The smart Firewall is relative to the traditional firewall, as the name suggests, smarter and more intelligent. Many users are very receptive to the concept of intelligent firewall, in their eyes, not smart is not reliable insecure, find a smart bodyguard, you feel safe? The traditional firewall exists many problems, the user is often difficult to understand. Users often ask why firewalls do not prevent hackers from attacking. Security experts use recorded data to analyze, at a glance to find the hacker's attack, why firewall not? The reason is that the traditional firewall is a simple mechanism for the implementation of mechanical security policy.

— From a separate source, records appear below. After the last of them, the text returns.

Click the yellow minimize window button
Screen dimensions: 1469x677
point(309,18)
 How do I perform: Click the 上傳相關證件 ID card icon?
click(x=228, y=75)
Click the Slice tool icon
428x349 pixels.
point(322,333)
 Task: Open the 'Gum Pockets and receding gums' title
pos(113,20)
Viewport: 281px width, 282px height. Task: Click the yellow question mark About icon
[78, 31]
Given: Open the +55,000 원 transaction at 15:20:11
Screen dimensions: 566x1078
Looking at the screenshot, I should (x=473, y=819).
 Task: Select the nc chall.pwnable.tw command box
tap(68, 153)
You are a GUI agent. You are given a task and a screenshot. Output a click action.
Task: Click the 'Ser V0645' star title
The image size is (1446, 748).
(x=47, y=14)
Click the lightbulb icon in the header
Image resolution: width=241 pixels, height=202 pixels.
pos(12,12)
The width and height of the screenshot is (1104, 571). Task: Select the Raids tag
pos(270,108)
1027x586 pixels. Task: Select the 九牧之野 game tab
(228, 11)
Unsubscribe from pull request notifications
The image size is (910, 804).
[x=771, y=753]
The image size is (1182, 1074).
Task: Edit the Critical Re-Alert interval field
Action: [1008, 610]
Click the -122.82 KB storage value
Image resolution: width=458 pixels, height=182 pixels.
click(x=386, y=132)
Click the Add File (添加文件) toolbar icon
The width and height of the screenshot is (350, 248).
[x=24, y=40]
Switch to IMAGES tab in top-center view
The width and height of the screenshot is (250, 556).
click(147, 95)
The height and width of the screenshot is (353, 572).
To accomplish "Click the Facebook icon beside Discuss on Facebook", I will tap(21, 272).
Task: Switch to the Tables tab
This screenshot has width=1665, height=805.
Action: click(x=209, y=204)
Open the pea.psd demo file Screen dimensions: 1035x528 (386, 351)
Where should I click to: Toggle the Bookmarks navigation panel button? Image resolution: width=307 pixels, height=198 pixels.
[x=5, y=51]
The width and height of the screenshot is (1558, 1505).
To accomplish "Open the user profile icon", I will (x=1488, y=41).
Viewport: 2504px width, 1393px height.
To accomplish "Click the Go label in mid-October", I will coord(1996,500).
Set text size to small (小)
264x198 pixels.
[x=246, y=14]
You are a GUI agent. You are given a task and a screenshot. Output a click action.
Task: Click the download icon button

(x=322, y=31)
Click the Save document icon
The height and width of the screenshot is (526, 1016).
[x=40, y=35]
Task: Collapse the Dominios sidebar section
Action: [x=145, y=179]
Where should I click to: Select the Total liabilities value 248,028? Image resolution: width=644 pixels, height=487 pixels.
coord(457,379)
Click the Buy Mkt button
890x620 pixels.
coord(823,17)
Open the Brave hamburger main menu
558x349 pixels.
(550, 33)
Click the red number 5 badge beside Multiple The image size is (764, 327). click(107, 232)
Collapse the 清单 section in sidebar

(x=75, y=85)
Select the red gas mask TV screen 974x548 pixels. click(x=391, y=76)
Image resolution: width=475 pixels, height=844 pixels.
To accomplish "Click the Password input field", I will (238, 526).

The intelligent firewall from the technical characteristic, is uses the statistical, the memory, the probability and the decision intelligent method to identify the data, and achieves the access control the goal. The new mathematical method eliminates the massive computation required by the matching inspection, discovers the characteristic value of the network behavior efficiently, and directly carries on the access control. Because these methods are mostly used in the artificial intelligence discipline, it is also called the Intelligent firewall.

A typical example can illustrate how important smart firewalls are to network security. The traditional firewall to check the package, just like the recognition of human appearance, using image recognition. Converts a person's appearance into an image, remembers each pixel of the image, and then checks for a match. By checking on thousands of pixels, tell you who this is. That's not how people recognize their looks. Who can identify you in real time with little calculation? This is intelligent recognition. The intelligent firewall can easily find the characteristic value of network behavior to identify the network behavior without massive computation, so it is easy to perform the access control.